◆ Exercise requirements ◆
Please print exactly the lines from the one containing "How do I perform: Click the map" through the last line of the records, and only those. Leave out any pictures.

◆ Record extracts ◆
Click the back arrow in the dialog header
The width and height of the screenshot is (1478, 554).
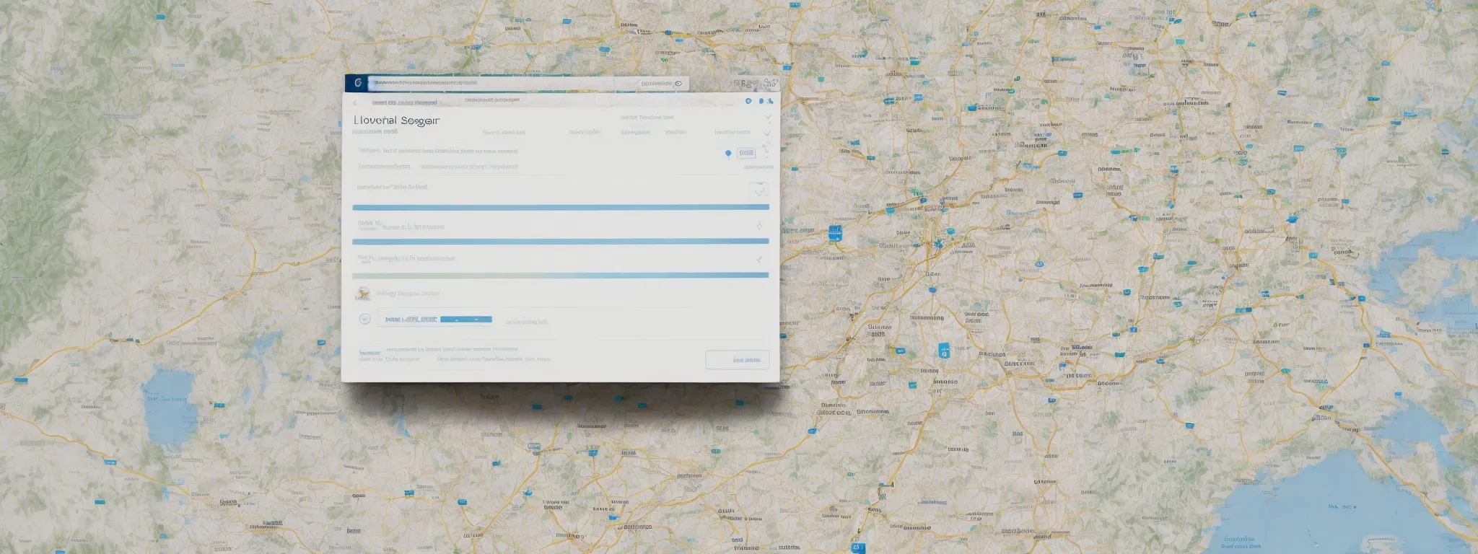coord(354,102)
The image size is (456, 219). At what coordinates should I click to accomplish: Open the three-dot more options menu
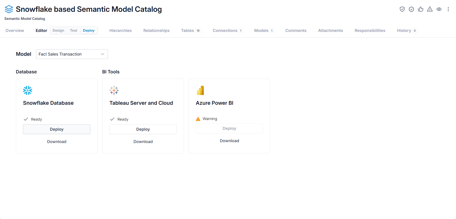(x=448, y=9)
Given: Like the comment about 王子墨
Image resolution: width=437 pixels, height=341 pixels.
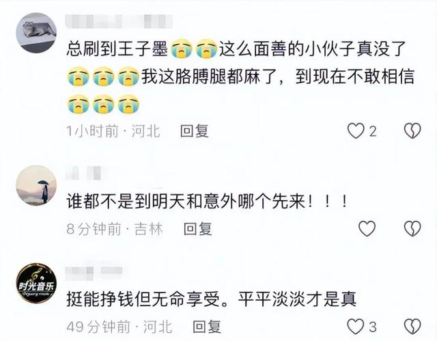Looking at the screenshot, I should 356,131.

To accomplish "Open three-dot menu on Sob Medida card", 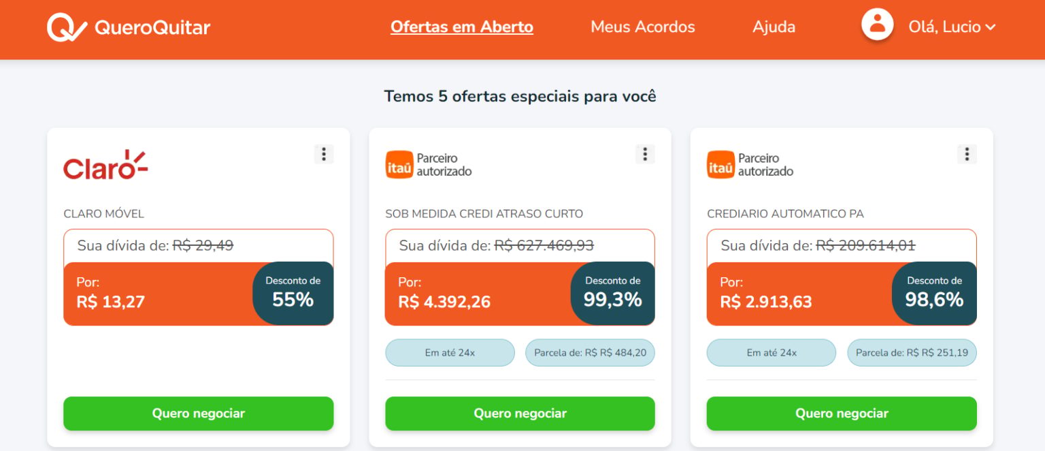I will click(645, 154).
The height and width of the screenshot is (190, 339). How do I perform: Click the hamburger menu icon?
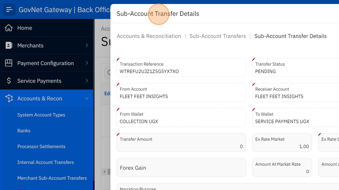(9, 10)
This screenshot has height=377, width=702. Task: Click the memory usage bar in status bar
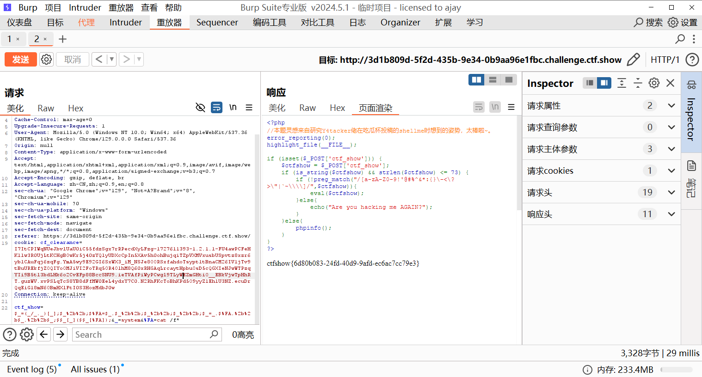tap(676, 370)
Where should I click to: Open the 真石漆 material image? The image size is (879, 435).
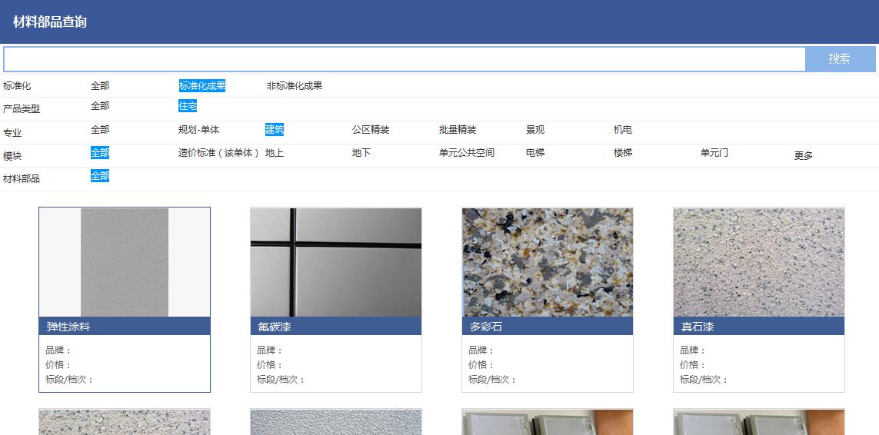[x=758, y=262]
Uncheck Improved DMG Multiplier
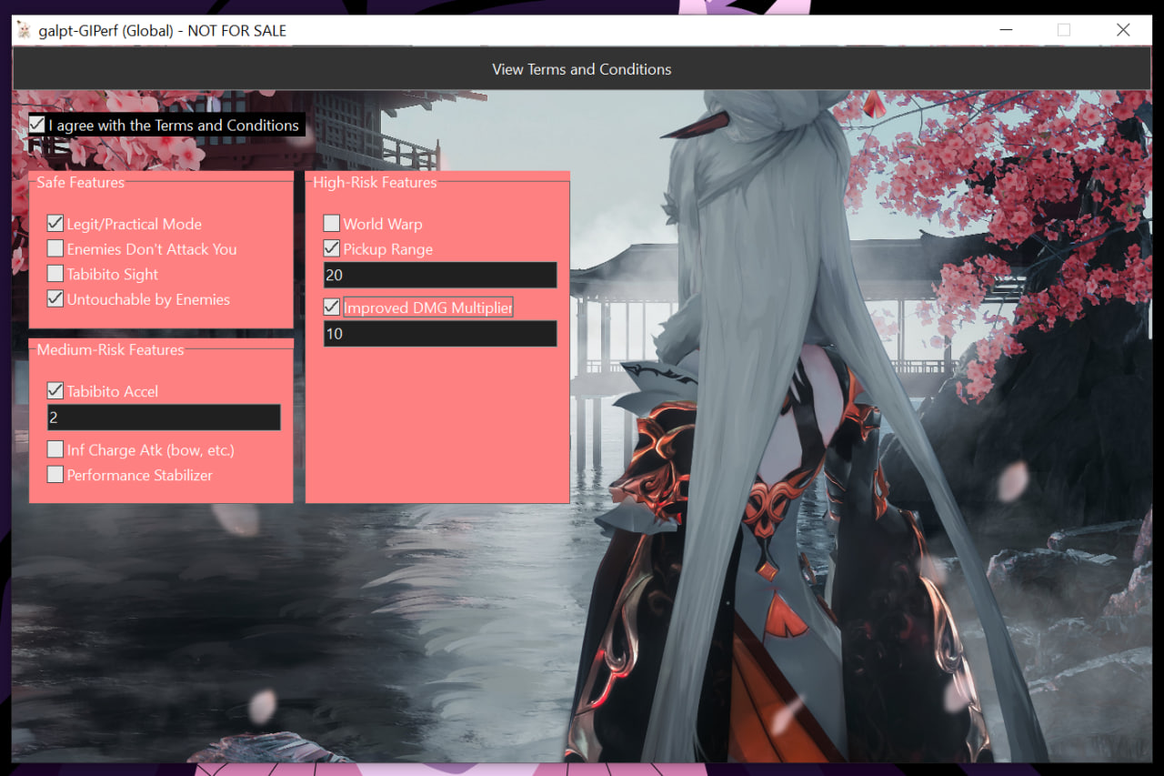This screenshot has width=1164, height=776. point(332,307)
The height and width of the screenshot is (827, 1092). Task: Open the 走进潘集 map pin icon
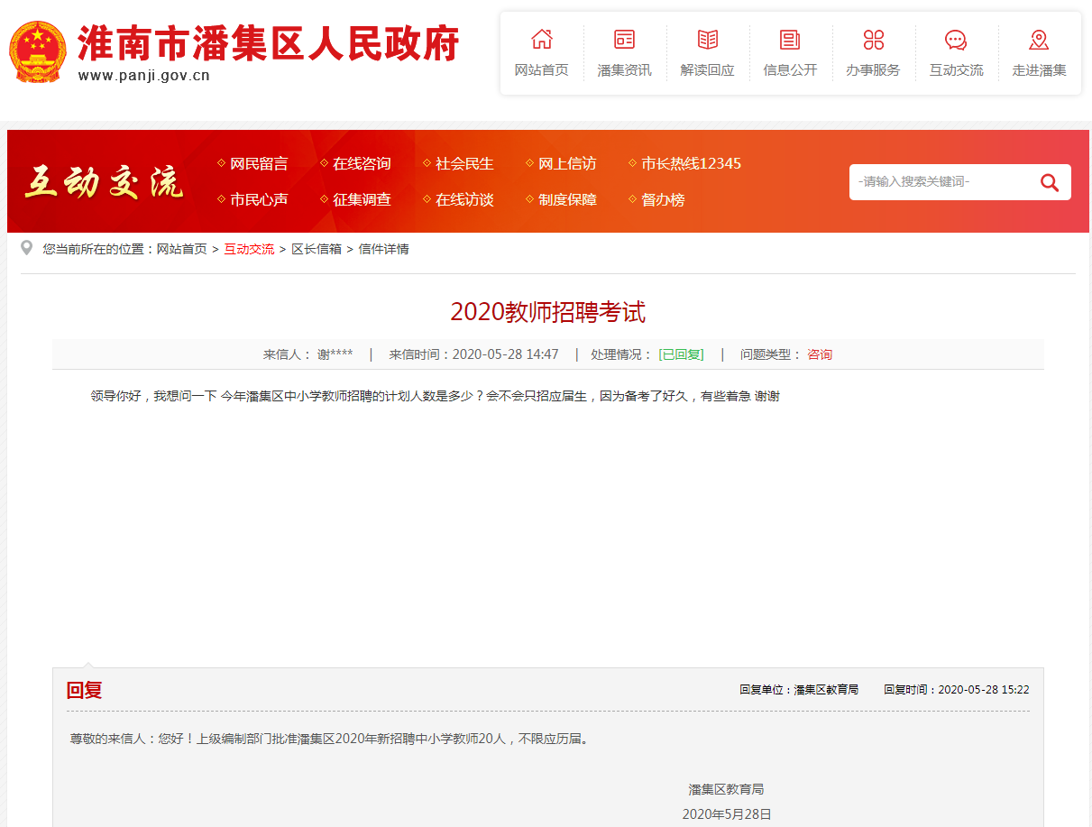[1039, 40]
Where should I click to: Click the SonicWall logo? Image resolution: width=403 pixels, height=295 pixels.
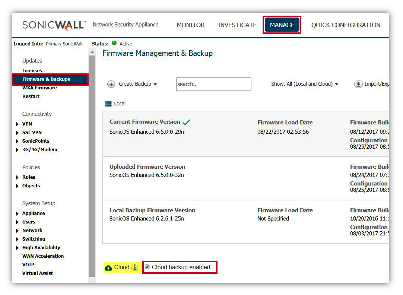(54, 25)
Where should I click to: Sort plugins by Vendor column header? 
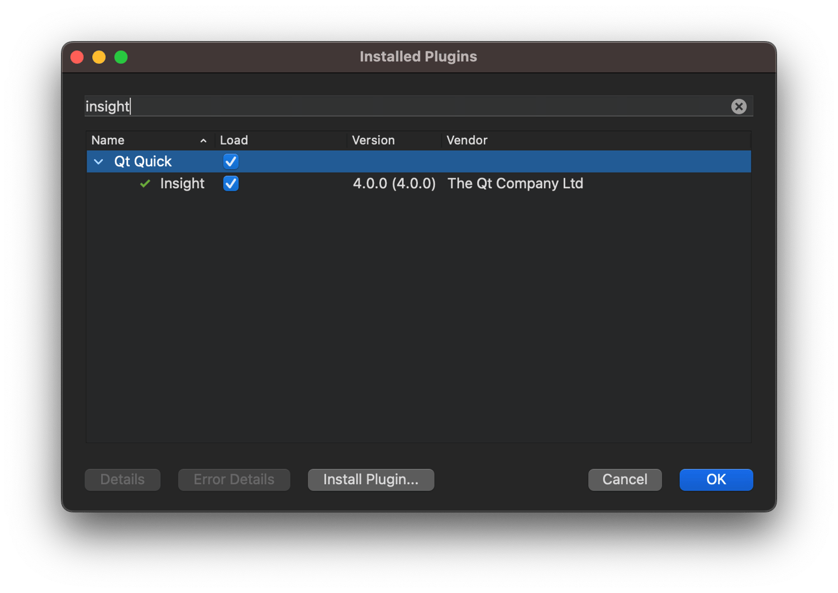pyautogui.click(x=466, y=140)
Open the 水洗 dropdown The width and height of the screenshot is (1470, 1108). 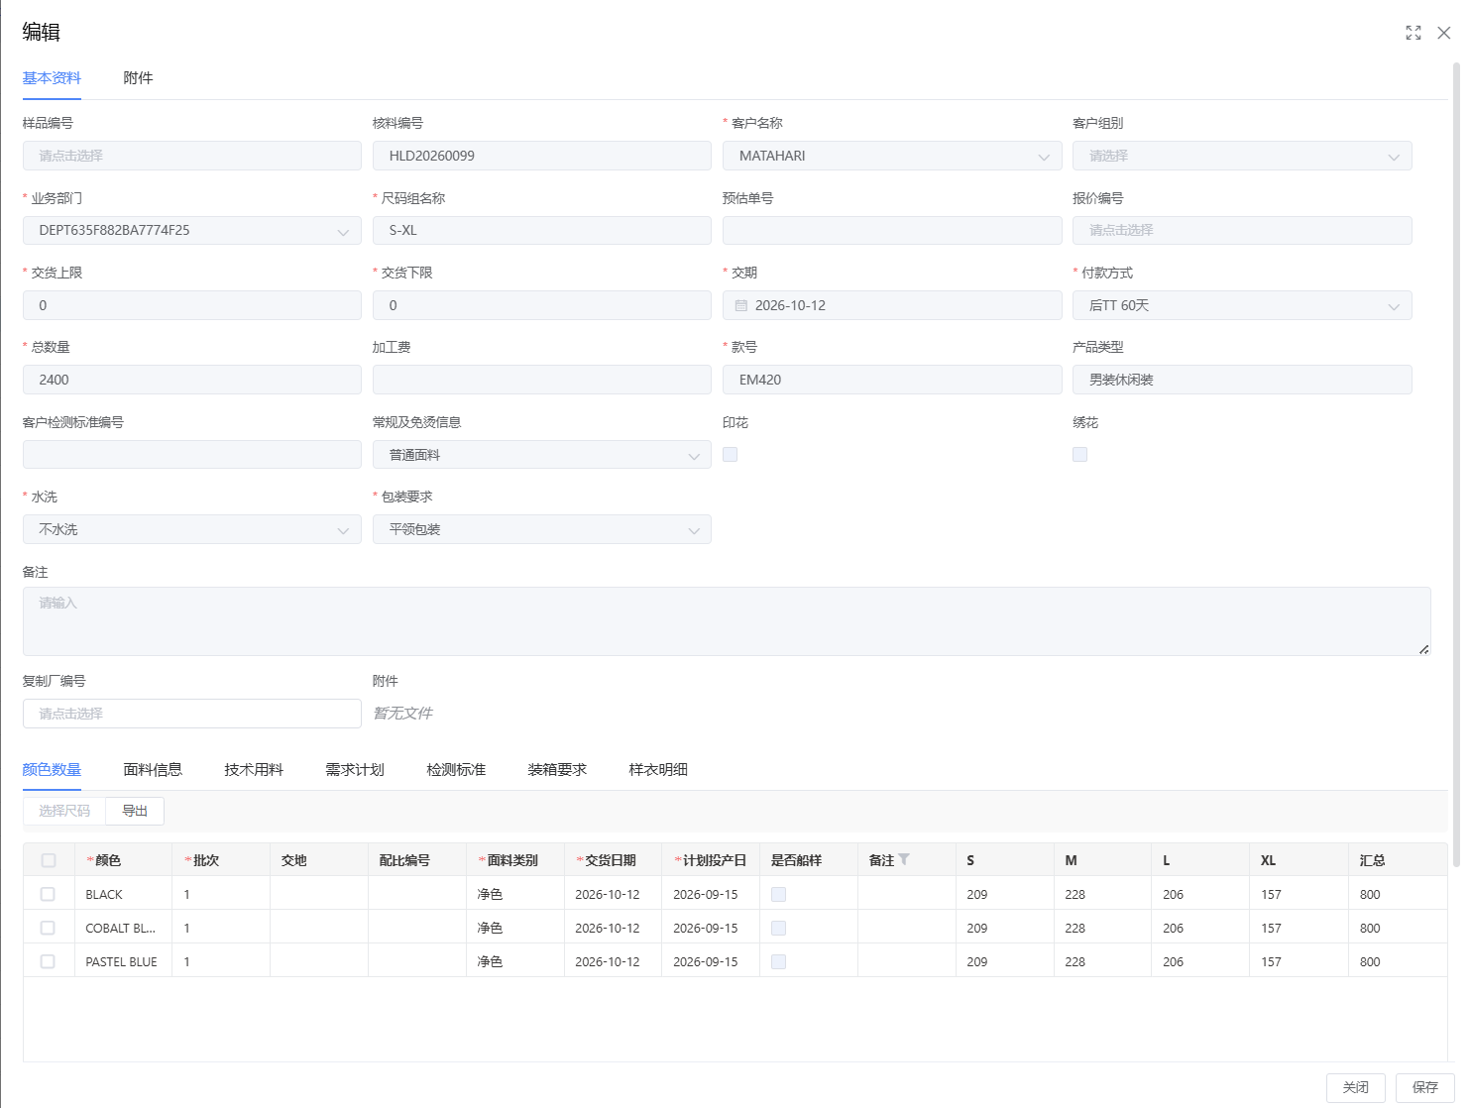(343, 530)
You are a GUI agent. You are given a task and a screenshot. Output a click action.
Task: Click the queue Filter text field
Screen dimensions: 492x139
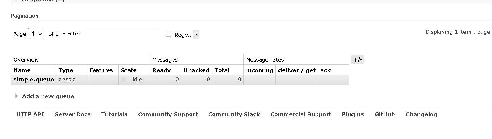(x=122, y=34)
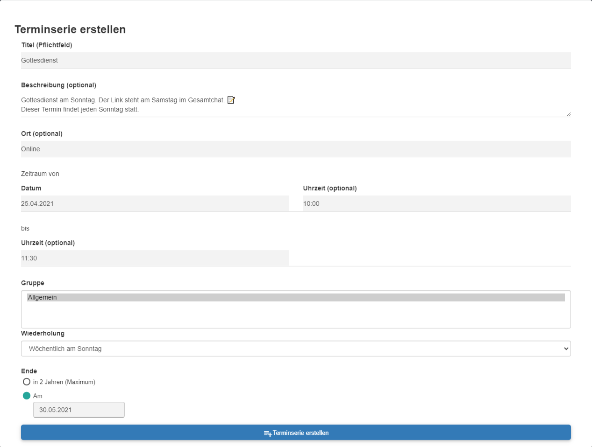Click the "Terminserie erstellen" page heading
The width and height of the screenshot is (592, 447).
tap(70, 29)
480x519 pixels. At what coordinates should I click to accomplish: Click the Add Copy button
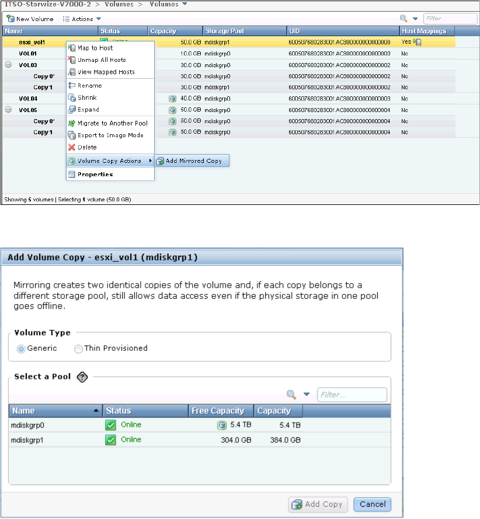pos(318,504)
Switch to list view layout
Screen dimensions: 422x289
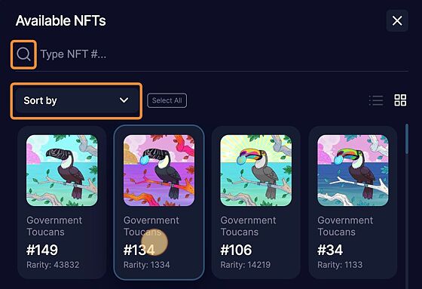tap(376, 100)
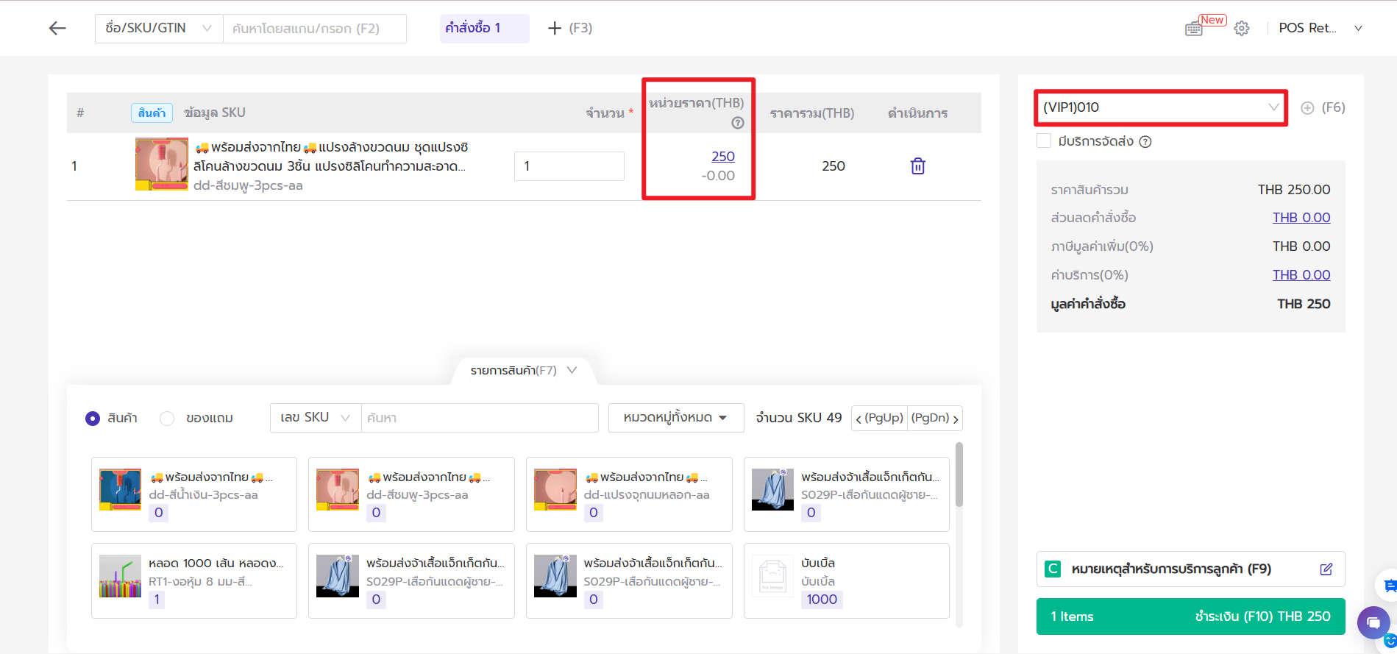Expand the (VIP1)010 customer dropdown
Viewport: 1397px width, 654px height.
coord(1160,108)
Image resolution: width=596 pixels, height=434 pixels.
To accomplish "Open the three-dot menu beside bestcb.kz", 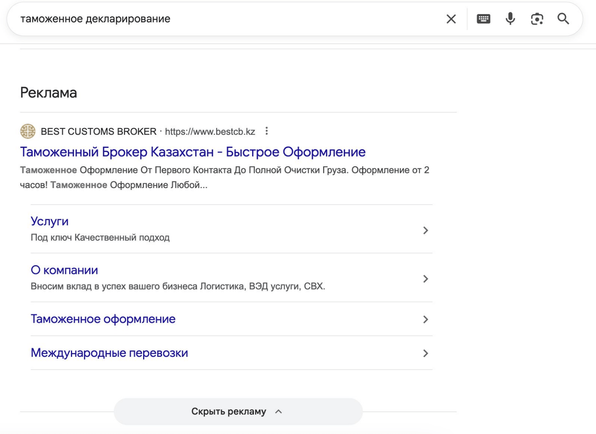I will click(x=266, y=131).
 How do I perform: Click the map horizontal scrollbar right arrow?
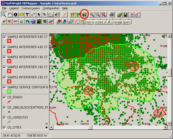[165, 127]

◆ Solution to the problem ◆
 How do I perform: Click the map horizontal scrollbar right arrow?
[165, 127]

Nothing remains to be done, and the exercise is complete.